We also simulate an (M + 1)th realisation which is used to assess predictions obtained by the model estimated by using the training data of size M. The yM + 1(t) and xM + 1(t) curves are observed on equally spaced 60 time points on [−4, 4].

library(GPFDA)
require(MASS)
set.seed(100)

M <- 20
n <- 50
p <- 2  # number of scalar covariates

hp <- list('pow.ex.v'=log(10), 'pow.ex.w'=log(1),'vv'=log(1))

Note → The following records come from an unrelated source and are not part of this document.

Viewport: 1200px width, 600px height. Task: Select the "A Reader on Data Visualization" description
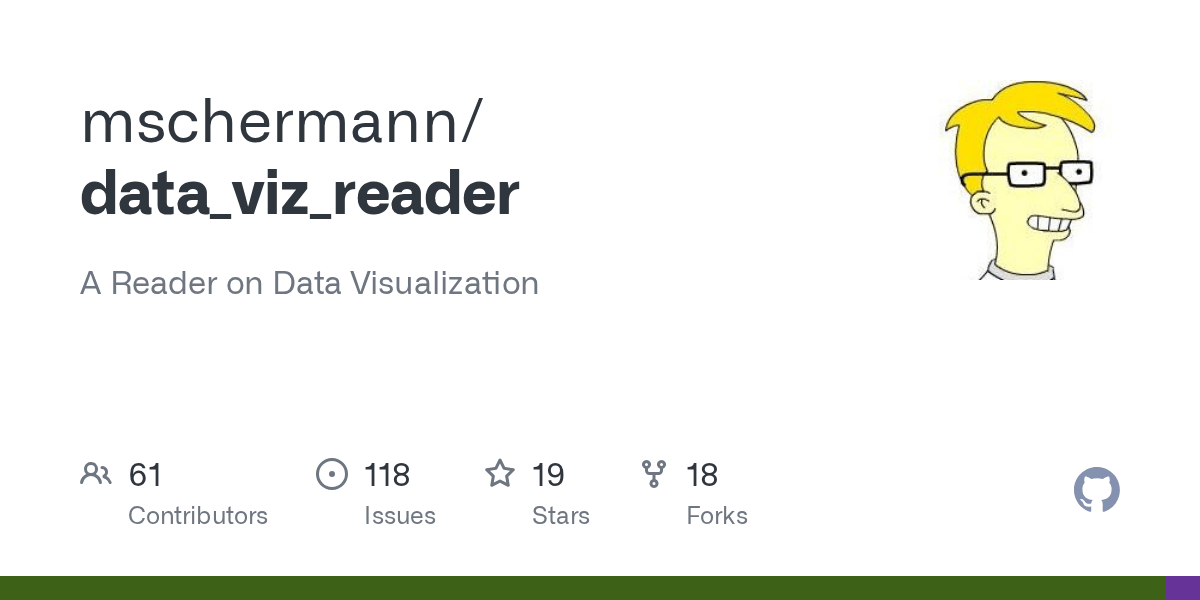[309, 283]
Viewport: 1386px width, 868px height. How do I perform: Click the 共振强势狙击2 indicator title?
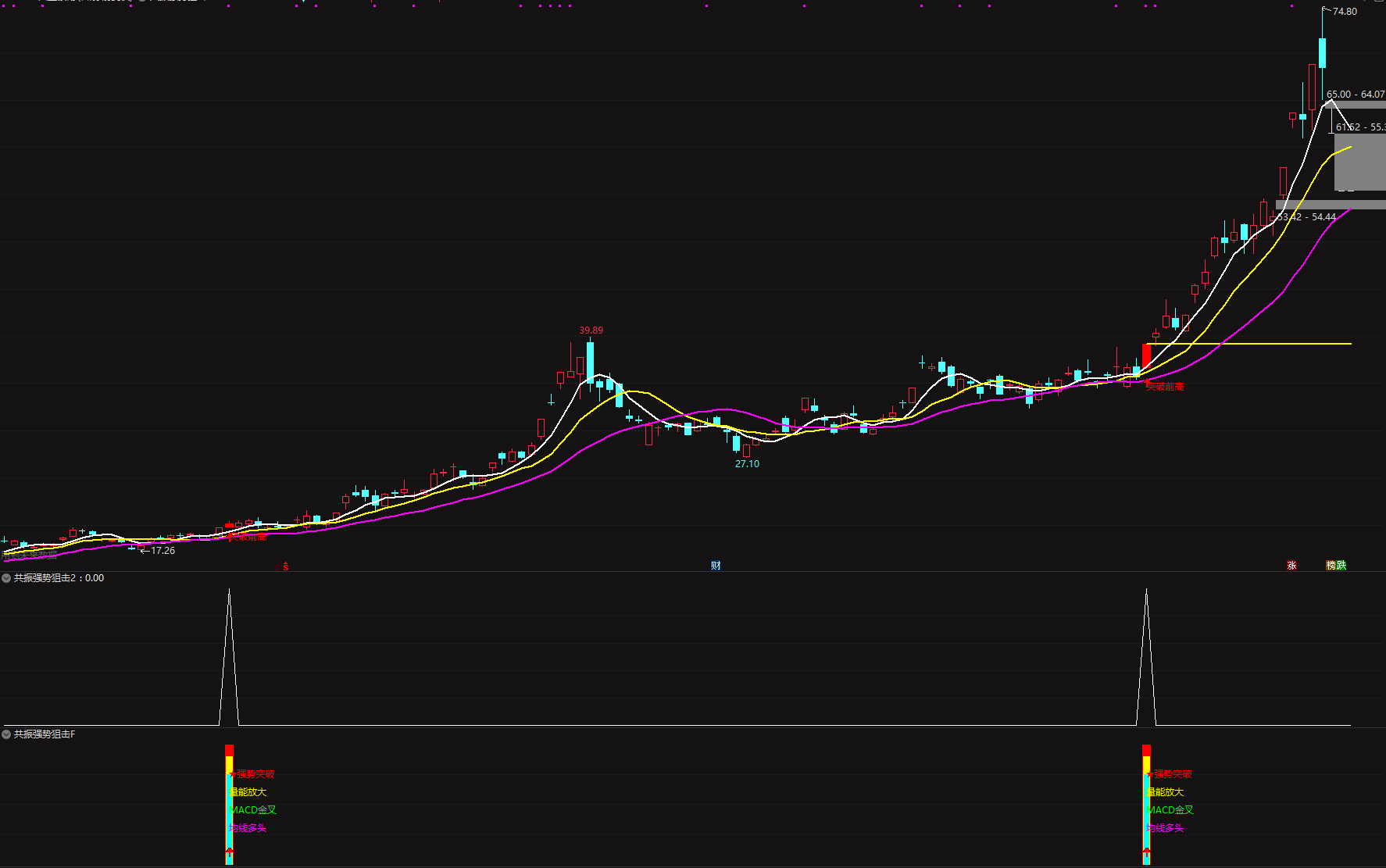pyautogui.click(x=48, y=578)
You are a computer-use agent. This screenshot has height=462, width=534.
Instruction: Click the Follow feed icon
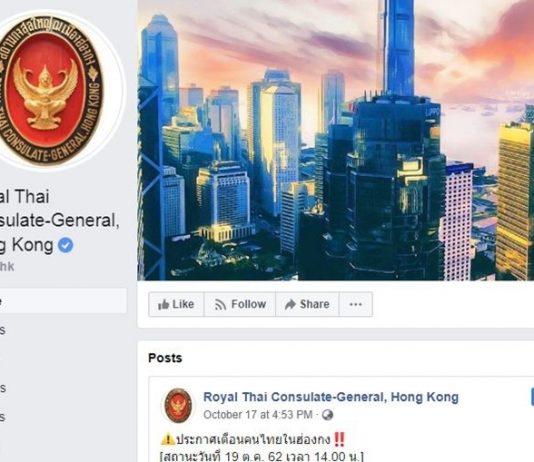220,305
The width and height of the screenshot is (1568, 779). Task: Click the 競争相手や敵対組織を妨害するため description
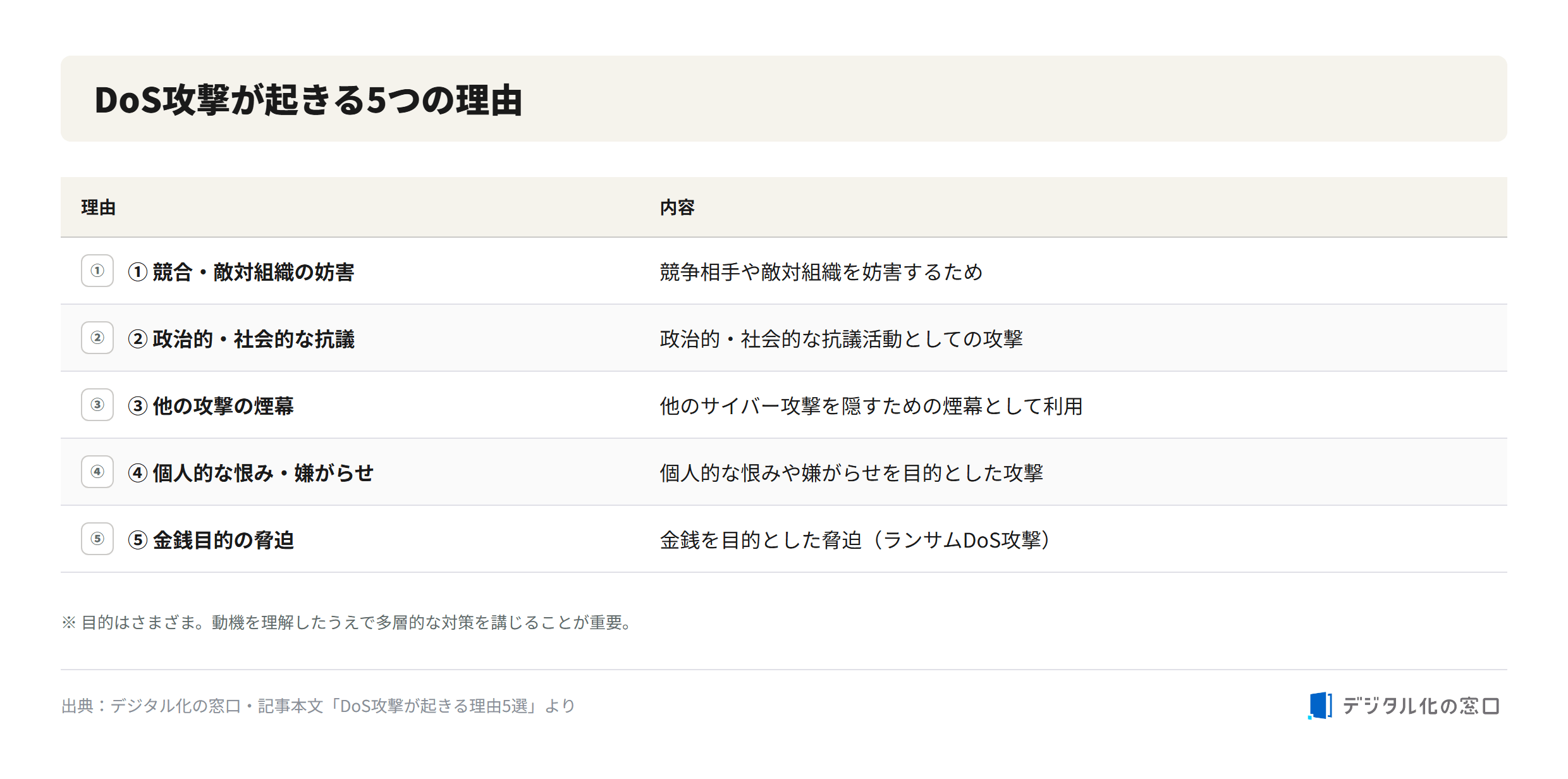[821, 272]
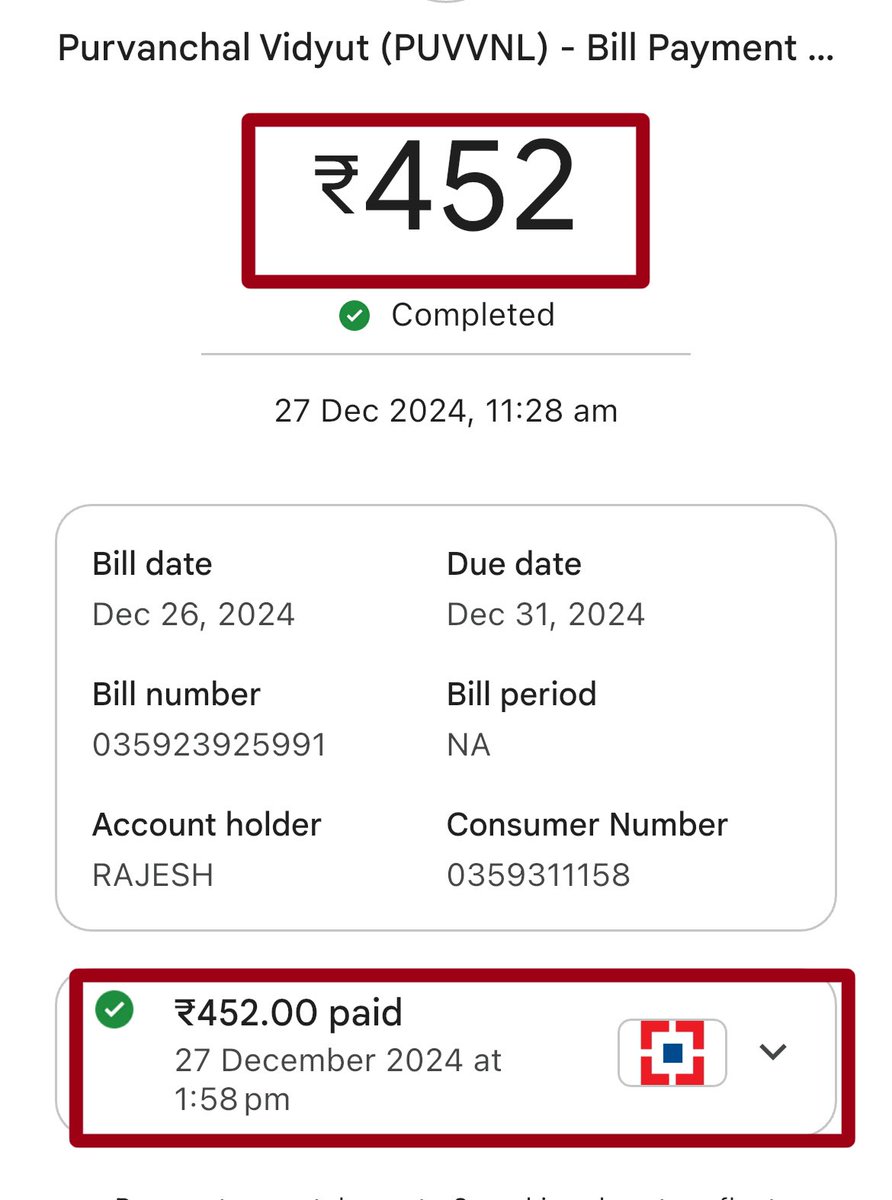The width and height of the screenshot is (892, 1200).
Task: Tap the large ₹452 amount
Action: tap(445, 186)
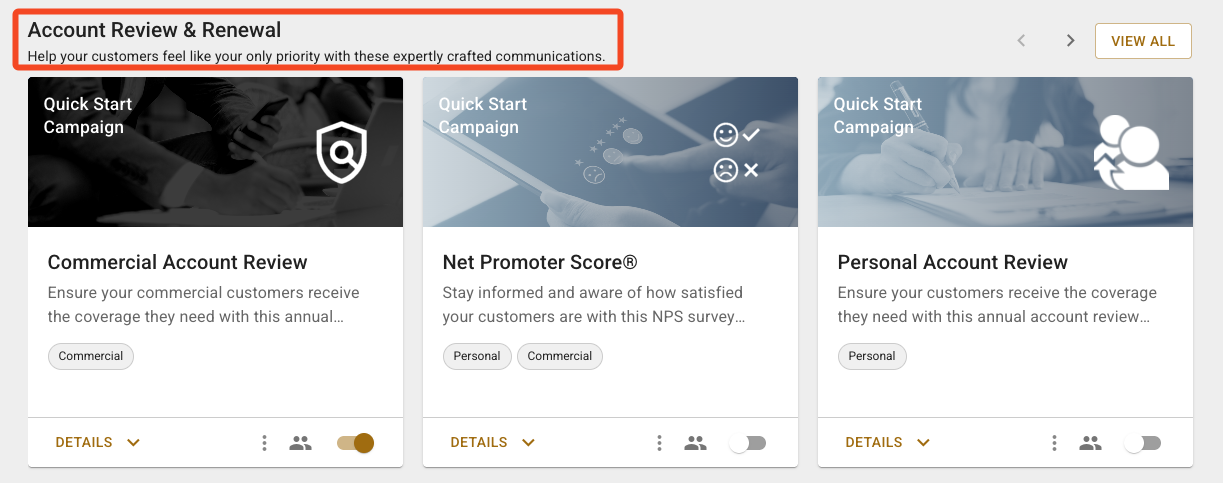
Task: Click the Personal tag on Personal Account Review
Action: [872, 356]
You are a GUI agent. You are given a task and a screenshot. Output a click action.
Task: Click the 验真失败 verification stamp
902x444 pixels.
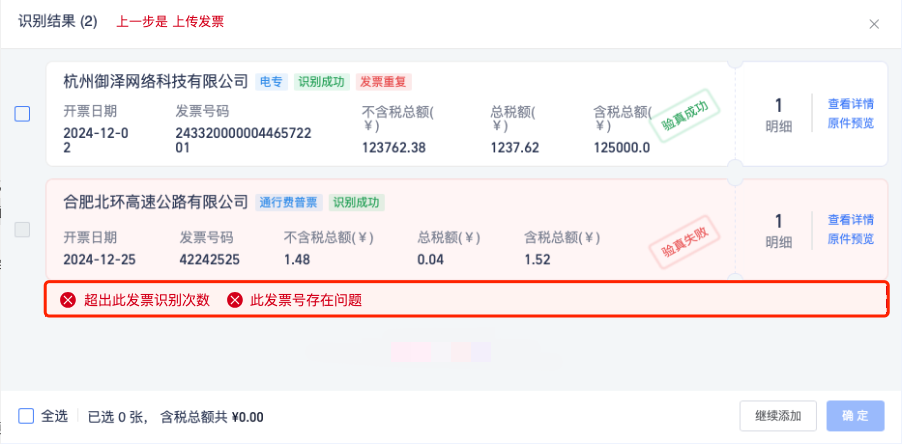(x=678, y=245)
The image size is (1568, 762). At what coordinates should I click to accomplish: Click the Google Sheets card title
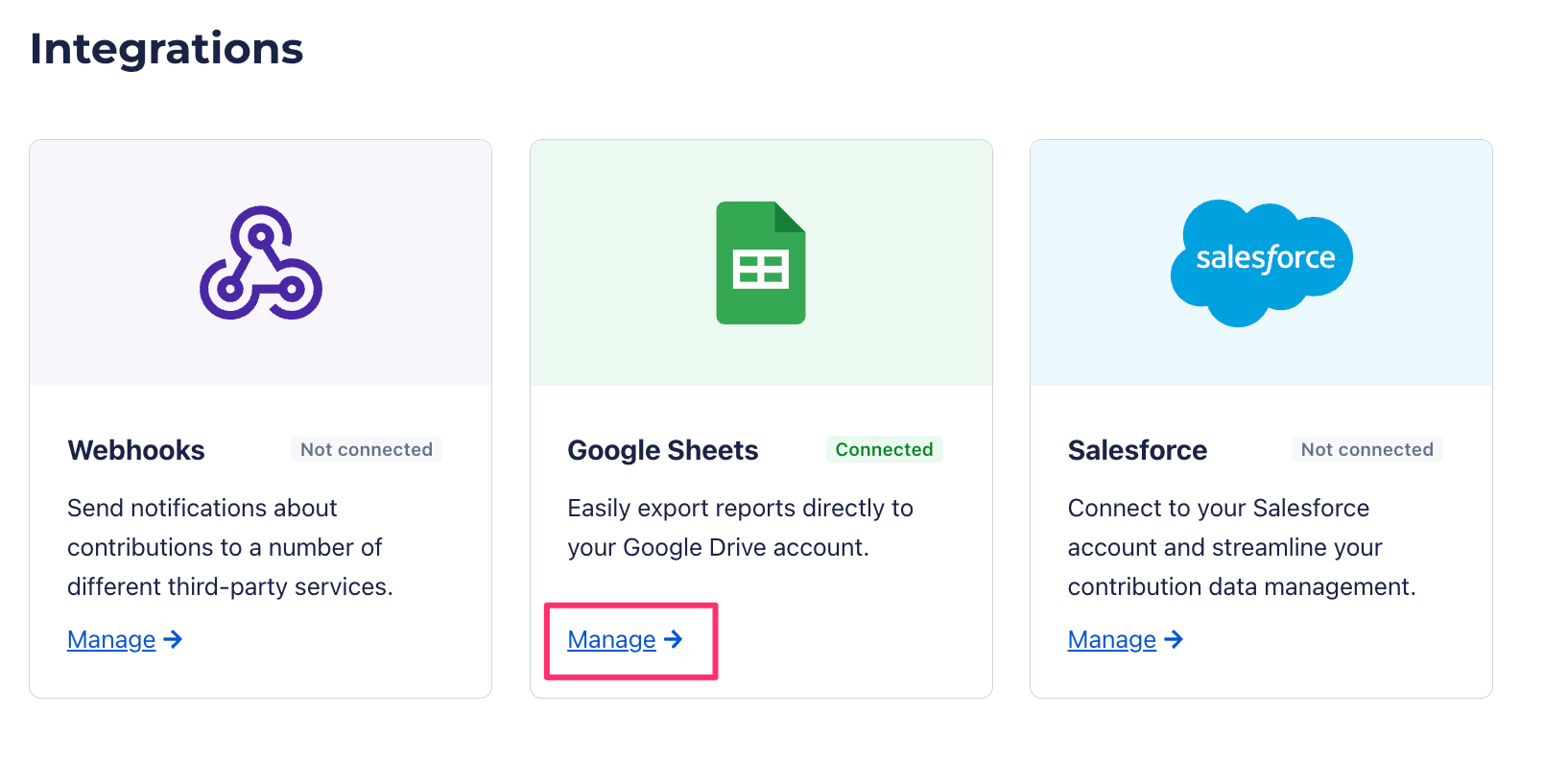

## Training data: M realisations -----------------
 
tt <- seq(-4,4,len=n)
b <- sin((0.5*tt)^3)

scalar_train <- matrix(NA, M, p)
t_train <- matrix(NA, M, n)
x_train <- matrix(NA, M, n)
response_train <- matrix(NA, M, n)
for(i in 1:M){
  u0 <- rnorm(1)
  u1 <- rnorm(1,10,5)
  x <- exp(tt) + rnorm(n, 0, 0.1)
  Sigma <- cov.pow.ex(hyper = hp, input = x, gamma = 1)
  diag(Sigma) <- diag(Sigma) + exp(hp$vv)
  y <- u0+u1*b + mvrnorm(n=1, mu=rep(0,n), Sigma=Sigma)
  scalar_train[i,] <- c(u0,u1)
  t_train[i,] <- tt
  x_train[i,] <- x
  response_train[i,] <- y
}

## Test data (M+1)-th realisation ------------------
n_new <- 60
t_new <- seq(-4,4,len=n_new)
b_new <- sin((0.5*t_new)^3)
u0_new <- rnorm(1)
u1_new <- rnorm(1,10,5)
scalar_new <- cbind(u0_new, u1_new)
x_new <- exp(t_new) + rnorm(n_new, 0, 0.1)
Sigma_new <- cov.pow.ex(hyper = hp, input = x_new, gamma = 1)
diag(Sigma_new) <- diag(Sigma_new) + exp(hp$vv)
response_new <- u0_new + u1_new*b_new + mvrnorm(n=1, mu=rep(0,n_new), 
                                                Sigma=Sigma_new)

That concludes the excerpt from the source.